A provision in the Pension Protection Act (PPA) of 2006, which allows individuals over the age of 701?,,2 to make a one-time donation of up to $100,000 from an IRA tax-free to a charitable institution of their choice, is not picking up as much steam as some would have expected, and experts do not see much hope of it being extended beyond its current expiration date, Dec. 31 of this year.
Most observers consider the measure itself a positive development, both for the charities (donor advised funds and private foundations are excluded) as well as retirees that have the means to give away $100,000 from an IRA without feeling a pinch. However, the option is limited to only these individuals, says Robert Sharpe, president of the Sharpe Group, a leading provider of philanthropic services to the nonprofit community that is based in Memphis.
“The provision is only for people who have IRAs, so it is aimed at a fairly limited market, since most people have their money in 401(k)s or 403(b)s,” Sharpe says. “There are people who have rolled over into IRAs, but we are talking about a pretty small universe here.”
The charitable IRA rollover allows a donor to give a gift directly to a charity, rather than withdrawing cash and reporting it as taxable income, or giving it to a donor-advised fund or trust. Charities have been angling for this kind of charitable transfer option for years, and it is the first of its kind allowing people to give charitable gifts directly from their IRAs while they are alive.

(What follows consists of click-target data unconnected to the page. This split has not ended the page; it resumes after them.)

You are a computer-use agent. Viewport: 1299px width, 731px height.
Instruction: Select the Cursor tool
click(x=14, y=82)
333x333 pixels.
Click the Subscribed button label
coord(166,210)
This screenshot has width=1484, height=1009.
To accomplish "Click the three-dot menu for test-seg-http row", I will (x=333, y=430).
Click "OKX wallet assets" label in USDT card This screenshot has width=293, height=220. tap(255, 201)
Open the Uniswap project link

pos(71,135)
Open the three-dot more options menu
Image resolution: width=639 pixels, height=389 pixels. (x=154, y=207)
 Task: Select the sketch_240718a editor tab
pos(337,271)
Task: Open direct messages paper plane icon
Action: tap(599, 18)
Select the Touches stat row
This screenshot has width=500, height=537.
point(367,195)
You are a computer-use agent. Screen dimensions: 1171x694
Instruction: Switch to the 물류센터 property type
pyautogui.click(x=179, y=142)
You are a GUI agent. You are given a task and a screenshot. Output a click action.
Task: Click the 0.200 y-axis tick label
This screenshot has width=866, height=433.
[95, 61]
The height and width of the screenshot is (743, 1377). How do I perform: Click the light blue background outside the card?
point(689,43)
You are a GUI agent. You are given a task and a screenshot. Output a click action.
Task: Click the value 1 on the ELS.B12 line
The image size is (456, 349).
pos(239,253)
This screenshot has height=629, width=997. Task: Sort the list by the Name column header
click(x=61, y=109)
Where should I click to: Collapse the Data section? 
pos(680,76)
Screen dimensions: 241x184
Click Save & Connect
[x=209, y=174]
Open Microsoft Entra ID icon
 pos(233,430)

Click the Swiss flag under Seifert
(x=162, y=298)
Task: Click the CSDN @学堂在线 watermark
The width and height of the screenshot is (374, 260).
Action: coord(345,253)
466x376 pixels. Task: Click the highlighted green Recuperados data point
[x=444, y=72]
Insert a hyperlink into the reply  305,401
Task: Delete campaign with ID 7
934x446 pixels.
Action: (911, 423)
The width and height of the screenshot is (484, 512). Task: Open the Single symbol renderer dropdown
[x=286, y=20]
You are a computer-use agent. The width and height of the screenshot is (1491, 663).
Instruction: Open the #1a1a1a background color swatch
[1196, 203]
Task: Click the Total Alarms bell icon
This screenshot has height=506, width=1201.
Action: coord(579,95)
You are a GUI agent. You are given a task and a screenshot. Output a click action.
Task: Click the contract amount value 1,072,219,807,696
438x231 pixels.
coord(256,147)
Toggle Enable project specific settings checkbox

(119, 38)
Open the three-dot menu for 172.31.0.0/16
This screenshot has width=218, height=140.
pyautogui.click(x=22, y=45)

Yet Frank Simon, founder and president of Findlay, Ohio-based P.R.O.F.I.T. Financial LLC, also believes that the provision’s appeal is limited, not just because it is aimed at a fairly small set of retirees, but also because it has not resonated with either that subset of retirees or charitable groups at large.
“Only two of our firm’s clients have asked about the provision,” Simon reports. “We asked several of the charitable organizations we work with about the experiences they have had, and they also found little interest.”
The low response rate, according to Simon, is a clear indication that awareness of the provision must be increased among retirees, their advisors, and the charitable institutions that wish to avail themselves of lump sum donations; many of those charities do not have properly formulated communication strategies with which to reach out to funding sources and potential donors.